News Founder Vishal Garg Returns as CEO A Month After Brutal Mass Firing

Vishal Garga, founder of — who was forced to quit after malfunction hundreds of its workers in a monotonous webinar — getting back to work, according to an internal memo obtained by The Daily Beast.

“As you know, Better CEO Vishal Garg has taken a break from his full-time job to reflect on his leadership, reconnecting with the values ​​that make Better great, and working closely with an executive coach,” read the letter to employees. attributed to the company’s board of directors.

“Vishal will continue his full-time duties as CEO. We believe in Vishal and in the changes he is committed to making to provide the kind of leadership, focus and vision that Better needs at this pivotal time.”

The news was an unwelcome development for some at the mortgage-lending startup, which is backed by Japanese conglomerate SoftBank.

“No one wants him back,” a current employee said on condition of anonymity. “I know… people who were planning to leave if he remained as CEO, and I plan to be one of them now.”

Garg and Better did not immediately respond to requests for comment.

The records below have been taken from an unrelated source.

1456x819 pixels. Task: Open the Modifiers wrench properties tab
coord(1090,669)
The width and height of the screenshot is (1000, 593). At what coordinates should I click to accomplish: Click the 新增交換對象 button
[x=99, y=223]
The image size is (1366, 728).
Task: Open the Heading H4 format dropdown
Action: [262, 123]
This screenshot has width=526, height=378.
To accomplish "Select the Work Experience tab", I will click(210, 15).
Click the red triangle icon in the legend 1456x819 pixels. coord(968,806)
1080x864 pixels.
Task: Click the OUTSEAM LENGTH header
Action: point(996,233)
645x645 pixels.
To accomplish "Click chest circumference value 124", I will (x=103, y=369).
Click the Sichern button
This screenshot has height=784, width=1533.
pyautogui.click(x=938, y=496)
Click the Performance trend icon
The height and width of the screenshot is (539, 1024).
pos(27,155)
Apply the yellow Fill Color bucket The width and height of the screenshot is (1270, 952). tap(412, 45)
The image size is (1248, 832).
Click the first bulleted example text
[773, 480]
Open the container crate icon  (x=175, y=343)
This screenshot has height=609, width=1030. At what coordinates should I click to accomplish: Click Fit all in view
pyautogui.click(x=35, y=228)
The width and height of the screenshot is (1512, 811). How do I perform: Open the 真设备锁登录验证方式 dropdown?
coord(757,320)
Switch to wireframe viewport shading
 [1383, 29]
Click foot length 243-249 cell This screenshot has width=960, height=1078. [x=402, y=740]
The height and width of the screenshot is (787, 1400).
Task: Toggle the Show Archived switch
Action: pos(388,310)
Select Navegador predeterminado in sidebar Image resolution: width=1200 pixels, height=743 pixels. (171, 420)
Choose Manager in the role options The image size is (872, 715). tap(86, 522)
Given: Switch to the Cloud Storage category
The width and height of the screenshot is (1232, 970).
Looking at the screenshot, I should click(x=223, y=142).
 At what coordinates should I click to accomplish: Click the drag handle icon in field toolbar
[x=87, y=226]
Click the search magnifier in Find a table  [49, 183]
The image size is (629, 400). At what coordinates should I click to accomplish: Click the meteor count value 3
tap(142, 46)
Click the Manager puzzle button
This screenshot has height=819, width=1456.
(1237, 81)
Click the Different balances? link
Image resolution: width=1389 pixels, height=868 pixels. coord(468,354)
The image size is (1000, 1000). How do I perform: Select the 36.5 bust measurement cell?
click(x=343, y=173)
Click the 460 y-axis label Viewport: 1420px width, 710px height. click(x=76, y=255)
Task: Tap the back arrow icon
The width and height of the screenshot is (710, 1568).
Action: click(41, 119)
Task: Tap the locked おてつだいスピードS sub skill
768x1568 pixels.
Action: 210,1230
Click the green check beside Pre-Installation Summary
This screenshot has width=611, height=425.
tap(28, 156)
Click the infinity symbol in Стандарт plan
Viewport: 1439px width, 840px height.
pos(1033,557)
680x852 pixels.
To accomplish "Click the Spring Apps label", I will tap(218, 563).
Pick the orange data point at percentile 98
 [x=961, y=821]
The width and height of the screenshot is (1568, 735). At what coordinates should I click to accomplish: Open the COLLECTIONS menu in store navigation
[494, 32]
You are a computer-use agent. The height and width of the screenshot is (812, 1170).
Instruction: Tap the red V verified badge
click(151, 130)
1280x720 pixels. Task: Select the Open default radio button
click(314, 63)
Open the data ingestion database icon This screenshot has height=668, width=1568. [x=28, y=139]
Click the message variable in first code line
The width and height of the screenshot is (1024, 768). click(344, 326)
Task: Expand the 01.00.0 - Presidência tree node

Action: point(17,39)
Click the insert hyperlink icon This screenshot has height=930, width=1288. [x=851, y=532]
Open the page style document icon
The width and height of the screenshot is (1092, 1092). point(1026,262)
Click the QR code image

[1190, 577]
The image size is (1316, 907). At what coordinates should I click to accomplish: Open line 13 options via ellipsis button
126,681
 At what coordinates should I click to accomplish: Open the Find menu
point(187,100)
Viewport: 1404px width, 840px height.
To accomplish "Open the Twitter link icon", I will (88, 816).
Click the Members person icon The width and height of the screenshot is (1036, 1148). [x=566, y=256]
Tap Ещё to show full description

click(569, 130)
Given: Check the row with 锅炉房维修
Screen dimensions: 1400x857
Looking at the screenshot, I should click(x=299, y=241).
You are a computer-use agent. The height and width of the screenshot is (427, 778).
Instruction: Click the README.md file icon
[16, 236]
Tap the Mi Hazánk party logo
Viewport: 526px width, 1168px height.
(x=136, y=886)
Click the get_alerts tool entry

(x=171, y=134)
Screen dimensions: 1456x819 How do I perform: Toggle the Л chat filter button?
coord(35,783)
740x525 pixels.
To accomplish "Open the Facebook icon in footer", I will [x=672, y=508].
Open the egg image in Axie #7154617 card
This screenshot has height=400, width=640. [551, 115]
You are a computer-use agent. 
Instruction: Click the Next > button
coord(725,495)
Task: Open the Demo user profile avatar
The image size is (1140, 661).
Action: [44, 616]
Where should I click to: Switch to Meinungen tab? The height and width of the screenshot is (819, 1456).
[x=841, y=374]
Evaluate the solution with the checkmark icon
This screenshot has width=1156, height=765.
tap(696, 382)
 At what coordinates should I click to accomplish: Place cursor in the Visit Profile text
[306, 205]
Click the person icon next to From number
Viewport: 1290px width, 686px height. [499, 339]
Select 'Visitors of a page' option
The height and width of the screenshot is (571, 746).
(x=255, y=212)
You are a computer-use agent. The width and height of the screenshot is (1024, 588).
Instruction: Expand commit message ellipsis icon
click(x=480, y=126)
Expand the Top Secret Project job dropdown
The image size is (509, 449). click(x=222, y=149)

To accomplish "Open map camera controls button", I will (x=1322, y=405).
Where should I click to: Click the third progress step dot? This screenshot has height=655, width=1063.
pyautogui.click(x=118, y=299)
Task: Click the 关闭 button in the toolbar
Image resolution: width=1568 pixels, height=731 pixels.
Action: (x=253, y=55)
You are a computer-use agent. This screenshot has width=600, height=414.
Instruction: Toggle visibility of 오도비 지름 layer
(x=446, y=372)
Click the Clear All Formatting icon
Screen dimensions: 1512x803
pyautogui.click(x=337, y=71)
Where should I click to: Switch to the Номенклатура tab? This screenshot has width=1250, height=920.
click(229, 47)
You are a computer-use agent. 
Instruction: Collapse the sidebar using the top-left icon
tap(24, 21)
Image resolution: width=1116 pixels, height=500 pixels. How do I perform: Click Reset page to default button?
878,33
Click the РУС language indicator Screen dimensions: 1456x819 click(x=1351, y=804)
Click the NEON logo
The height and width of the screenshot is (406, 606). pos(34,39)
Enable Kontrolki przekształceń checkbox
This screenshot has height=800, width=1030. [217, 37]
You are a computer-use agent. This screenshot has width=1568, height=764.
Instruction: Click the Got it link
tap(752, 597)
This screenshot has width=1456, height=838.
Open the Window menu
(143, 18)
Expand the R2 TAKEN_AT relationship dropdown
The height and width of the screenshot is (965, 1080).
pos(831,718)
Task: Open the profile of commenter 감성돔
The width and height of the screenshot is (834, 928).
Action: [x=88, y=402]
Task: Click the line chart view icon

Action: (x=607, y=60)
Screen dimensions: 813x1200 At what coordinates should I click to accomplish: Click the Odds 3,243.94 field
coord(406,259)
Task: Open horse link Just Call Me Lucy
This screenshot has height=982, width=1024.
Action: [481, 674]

The trouble at Better began in early December, when hundreds of employees were suddenly summoned to a webinar at the start of the workday. Many assumed they were gathering to discuss the $750 million in cash the company had received the day before.

Instead, in an emotionless voice, Garg informed the callers that they were out of work.

“If you’re on this call, you’re part of an unlucky group,” he said. “Your employment is terminated effective immediately.”

After the call, Garg attacked the employees he had just fired, telling their former colleagues that many worked two-hour days and likening them to thieves.

A clip of the mass layoffs quickly went viral on several social media platforms, leading to intense — and unexpected — scrutiny of the startup and its founder.

Within a week of the webinar, Better’s head of marketing, head of public relations, and vice president of communications All resigned.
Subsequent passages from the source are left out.